日産セレナC27 e-POWERは、その静粛性と電動走行による快適さで人気のミニバンですが、前期型と後期型で「バック時の音」が異なることに気づいたユーザーも多いようです。本記事では、その違いと理由、さらには関連する法規制やカスタマイズの可能性について詳しく解説します。
前期型セレナC27 e-POWERのバック音とは?
セレナe-POWERの前期モデル(2018年〜2020年頃まで)では、バック時に流れる音は比較的控えめで、電子的な「ピーピー音」またはわずかなビープ音が主流でした。これは、当時の歩行者警告に関する法規制がまだ義務化されていなかったため、車両ごとに警告音の仕様が異なっていた背景があります。

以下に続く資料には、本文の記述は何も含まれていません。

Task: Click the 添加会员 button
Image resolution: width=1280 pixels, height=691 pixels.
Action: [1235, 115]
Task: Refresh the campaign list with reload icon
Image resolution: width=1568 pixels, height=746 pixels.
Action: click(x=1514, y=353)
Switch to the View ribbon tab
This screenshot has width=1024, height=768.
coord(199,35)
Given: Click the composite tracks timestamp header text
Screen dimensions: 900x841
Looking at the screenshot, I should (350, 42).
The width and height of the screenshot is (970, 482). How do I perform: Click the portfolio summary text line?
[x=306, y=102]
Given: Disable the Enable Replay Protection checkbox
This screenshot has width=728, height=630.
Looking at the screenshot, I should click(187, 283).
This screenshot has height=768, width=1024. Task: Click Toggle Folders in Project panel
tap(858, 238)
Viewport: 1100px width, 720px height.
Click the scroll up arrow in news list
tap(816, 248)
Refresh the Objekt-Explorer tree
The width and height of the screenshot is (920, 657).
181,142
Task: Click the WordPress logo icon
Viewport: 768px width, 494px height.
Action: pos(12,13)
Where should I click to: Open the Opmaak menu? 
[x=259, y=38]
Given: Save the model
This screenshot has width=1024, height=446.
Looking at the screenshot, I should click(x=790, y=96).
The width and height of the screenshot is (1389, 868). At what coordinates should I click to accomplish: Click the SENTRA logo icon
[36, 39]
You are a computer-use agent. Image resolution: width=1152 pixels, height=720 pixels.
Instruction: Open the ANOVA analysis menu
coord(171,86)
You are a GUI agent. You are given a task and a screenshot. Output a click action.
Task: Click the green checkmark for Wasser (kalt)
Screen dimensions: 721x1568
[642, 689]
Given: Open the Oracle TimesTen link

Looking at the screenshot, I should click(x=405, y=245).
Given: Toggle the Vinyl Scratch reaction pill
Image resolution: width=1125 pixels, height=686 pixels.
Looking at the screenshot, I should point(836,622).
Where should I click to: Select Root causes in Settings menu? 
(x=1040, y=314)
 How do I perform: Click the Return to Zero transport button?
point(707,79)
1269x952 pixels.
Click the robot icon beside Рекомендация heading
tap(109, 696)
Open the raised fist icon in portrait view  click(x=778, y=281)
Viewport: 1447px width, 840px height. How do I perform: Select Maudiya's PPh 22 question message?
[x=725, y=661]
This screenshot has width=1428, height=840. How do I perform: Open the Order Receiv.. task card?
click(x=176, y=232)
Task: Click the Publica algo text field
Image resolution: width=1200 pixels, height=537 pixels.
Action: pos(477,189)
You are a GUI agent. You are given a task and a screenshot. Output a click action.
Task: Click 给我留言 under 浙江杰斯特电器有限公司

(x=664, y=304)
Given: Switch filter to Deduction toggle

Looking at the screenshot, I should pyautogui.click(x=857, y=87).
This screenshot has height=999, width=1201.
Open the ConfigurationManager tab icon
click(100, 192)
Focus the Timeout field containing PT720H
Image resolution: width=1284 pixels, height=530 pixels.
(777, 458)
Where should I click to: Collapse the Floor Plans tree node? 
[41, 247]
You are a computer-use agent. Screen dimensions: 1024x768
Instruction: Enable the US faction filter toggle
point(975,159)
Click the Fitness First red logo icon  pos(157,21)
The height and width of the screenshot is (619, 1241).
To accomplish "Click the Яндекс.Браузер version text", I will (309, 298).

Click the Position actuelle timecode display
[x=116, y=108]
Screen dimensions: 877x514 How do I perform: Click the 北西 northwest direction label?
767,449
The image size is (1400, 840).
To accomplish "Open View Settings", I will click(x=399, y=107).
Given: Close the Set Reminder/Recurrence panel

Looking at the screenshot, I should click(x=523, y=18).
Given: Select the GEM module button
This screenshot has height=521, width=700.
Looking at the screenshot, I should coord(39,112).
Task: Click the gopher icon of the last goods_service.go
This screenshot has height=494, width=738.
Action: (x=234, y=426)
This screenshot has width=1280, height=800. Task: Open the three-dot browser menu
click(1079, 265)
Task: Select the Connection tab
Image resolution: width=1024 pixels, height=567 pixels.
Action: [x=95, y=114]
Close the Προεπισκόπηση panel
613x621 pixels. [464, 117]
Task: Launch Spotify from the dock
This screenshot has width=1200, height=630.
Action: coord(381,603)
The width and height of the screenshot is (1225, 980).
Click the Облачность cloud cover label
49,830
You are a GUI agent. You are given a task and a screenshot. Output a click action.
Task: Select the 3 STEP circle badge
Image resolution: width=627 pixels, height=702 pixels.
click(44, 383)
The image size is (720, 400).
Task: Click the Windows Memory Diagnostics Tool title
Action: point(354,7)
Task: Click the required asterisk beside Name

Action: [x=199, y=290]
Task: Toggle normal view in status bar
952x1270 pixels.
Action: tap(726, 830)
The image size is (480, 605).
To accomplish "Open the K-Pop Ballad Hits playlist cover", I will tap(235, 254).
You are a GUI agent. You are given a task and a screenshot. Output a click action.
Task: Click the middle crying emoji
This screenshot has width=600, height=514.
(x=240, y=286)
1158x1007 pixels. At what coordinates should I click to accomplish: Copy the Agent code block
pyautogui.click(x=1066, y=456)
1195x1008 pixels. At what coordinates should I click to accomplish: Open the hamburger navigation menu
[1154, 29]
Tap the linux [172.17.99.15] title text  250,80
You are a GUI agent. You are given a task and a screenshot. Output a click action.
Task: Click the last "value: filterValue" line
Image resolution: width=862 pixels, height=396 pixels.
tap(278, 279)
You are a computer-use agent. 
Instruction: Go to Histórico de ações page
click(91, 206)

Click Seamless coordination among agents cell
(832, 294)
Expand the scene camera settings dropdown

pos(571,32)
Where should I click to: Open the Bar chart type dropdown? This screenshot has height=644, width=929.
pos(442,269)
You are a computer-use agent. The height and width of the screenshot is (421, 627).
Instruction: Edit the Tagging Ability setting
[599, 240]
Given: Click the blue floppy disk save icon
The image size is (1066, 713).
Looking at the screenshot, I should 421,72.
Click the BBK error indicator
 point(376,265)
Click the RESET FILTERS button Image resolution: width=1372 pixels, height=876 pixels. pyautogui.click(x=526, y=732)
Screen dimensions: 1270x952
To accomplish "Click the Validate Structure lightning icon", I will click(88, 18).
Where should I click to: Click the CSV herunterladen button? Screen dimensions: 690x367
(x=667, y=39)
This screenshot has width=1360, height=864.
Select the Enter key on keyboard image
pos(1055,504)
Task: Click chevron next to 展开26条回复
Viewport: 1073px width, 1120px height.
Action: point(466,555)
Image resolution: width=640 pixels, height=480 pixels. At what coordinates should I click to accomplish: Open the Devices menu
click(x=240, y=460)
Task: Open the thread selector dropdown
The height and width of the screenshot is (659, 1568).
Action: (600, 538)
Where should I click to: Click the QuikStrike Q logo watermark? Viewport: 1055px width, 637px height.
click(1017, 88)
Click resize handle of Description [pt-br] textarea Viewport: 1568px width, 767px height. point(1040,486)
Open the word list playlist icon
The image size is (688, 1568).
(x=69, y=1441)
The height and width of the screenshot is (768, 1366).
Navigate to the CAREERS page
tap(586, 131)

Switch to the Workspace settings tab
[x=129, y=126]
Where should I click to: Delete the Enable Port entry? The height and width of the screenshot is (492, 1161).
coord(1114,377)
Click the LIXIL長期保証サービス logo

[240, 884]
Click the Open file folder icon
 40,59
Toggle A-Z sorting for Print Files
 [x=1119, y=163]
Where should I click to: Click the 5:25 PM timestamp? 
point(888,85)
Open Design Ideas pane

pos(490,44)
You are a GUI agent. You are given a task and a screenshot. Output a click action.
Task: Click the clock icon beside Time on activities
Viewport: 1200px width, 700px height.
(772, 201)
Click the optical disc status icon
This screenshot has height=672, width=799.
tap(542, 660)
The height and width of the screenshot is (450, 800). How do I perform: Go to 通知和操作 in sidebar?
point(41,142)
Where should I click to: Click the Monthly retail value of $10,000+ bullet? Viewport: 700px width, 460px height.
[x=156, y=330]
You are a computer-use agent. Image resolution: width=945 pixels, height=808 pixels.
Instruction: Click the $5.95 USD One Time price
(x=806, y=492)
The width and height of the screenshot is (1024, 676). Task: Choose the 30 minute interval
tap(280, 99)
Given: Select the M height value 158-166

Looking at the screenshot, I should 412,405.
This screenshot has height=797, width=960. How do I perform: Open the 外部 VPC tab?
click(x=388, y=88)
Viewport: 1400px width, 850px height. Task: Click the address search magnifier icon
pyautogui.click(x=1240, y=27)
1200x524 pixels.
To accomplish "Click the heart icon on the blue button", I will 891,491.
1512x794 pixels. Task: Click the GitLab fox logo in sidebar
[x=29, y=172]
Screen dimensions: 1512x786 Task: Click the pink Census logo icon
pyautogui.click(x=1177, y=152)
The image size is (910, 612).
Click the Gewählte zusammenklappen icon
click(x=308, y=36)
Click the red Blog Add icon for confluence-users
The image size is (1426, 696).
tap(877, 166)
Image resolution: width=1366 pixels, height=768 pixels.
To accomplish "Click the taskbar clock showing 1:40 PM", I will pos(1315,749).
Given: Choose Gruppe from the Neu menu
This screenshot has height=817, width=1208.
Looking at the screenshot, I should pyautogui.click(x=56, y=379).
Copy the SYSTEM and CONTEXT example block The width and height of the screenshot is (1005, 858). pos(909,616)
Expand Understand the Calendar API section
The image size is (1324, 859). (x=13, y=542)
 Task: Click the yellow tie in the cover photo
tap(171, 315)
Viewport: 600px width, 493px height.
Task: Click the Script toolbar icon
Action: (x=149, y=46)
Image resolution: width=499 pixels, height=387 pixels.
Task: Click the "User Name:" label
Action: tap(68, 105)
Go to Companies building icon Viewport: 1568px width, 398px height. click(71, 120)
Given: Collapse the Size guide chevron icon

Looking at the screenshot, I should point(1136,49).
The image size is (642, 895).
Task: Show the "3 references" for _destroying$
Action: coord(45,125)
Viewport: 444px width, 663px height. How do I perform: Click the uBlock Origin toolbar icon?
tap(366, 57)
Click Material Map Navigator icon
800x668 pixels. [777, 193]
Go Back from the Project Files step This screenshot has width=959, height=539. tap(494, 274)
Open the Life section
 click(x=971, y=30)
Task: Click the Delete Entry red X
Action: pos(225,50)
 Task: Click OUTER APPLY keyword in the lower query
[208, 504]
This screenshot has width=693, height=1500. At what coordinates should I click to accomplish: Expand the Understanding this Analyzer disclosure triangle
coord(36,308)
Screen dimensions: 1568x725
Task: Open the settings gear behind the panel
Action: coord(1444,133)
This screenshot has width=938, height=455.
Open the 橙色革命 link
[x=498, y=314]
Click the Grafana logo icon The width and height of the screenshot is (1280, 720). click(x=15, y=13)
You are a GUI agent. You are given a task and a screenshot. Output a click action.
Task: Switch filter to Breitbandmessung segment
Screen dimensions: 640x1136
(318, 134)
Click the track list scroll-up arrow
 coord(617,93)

実際に前期モデルに乗るオーナーの中には「音がほとんどしない」と感じる人もおり、特に静かな住宅街などでは気をつけて運転する必要があったとの声もあります。
後期型では「ファンファン音」が追加
後期型(2020年マイナーチェンジ以降)になると、バック時に「ファンファン」と明瞭な音が鳴る仕様に変更されています。この音はAVAS(車両接近通報装置)の一部であり、電気自動車やハイブリッド車が発進・後退時に歩行者に気づいてもらうための機能です。
この「ファンファン音」は、従来よりも耳に残りやすく、音量や周波数もより広範囲に届く設計になっています。これにより、特に高齢者や視覚障害者の方への安全配慮が強化されています。
変更の背景にある「法改正」と「安全基準」
この違いの最大の要因は、国際連合の「UN R138」という法規制の影響です。2020年以降に製造される新型車にはAVASの装着が義務化され、日本でもこれに準拠した法規が導入されました。
具体的には、車速がおおよそ20km/h以下のときに「電子音」で接近を知らせる必要があり、日産もこの流れに沿って後期型にファンファン音を導入したのです。
実際に乗っている人の体感の違い
前期型では「静かで乗員は快適だが歩行者に気づかれにくい」、後期型では「音はやや気になるが安全性は高い」という声が多くあります。
たとえば、ユーザーAさんは「子どもがいる住宅街で、後期型のファンファン音はむしろありがたい」と感じている一方、ユーザーBさんは「深夜の住宅街では逆に少し気になる」と述べています。
カスタマイズや消音はできるのか?
結論から言うと、AVASの音を任意にオフにすることはできません。これは法規制に基づいているため、無理に加工することは違法行為になる可能性があります。
ただし、ディーラーによっては音量の調整範囲や設定方法に差がある場合もあるため、どうしても気になる方は正規ディーラーに相談してみると良いでしょう。
まとめ:静音性と安全性のバランスを理解しよう
セレナC27 e-POWERのバック音は、前期と後期で仕様が異なります。前期は比較的静か、後期は法令に則った「ファンファン音」を採用。これは単なるデザイン変更ではなく、国際基準に基づいた歩行者保護のための重要な変更です。
静かな電動車だからこそ、安全性のために「聞こえる」配慮が求められているのです。購入時や中古車選びの際にも、こうした違いを理解しておくとより満足度の高いカーライフが送れるでしょう。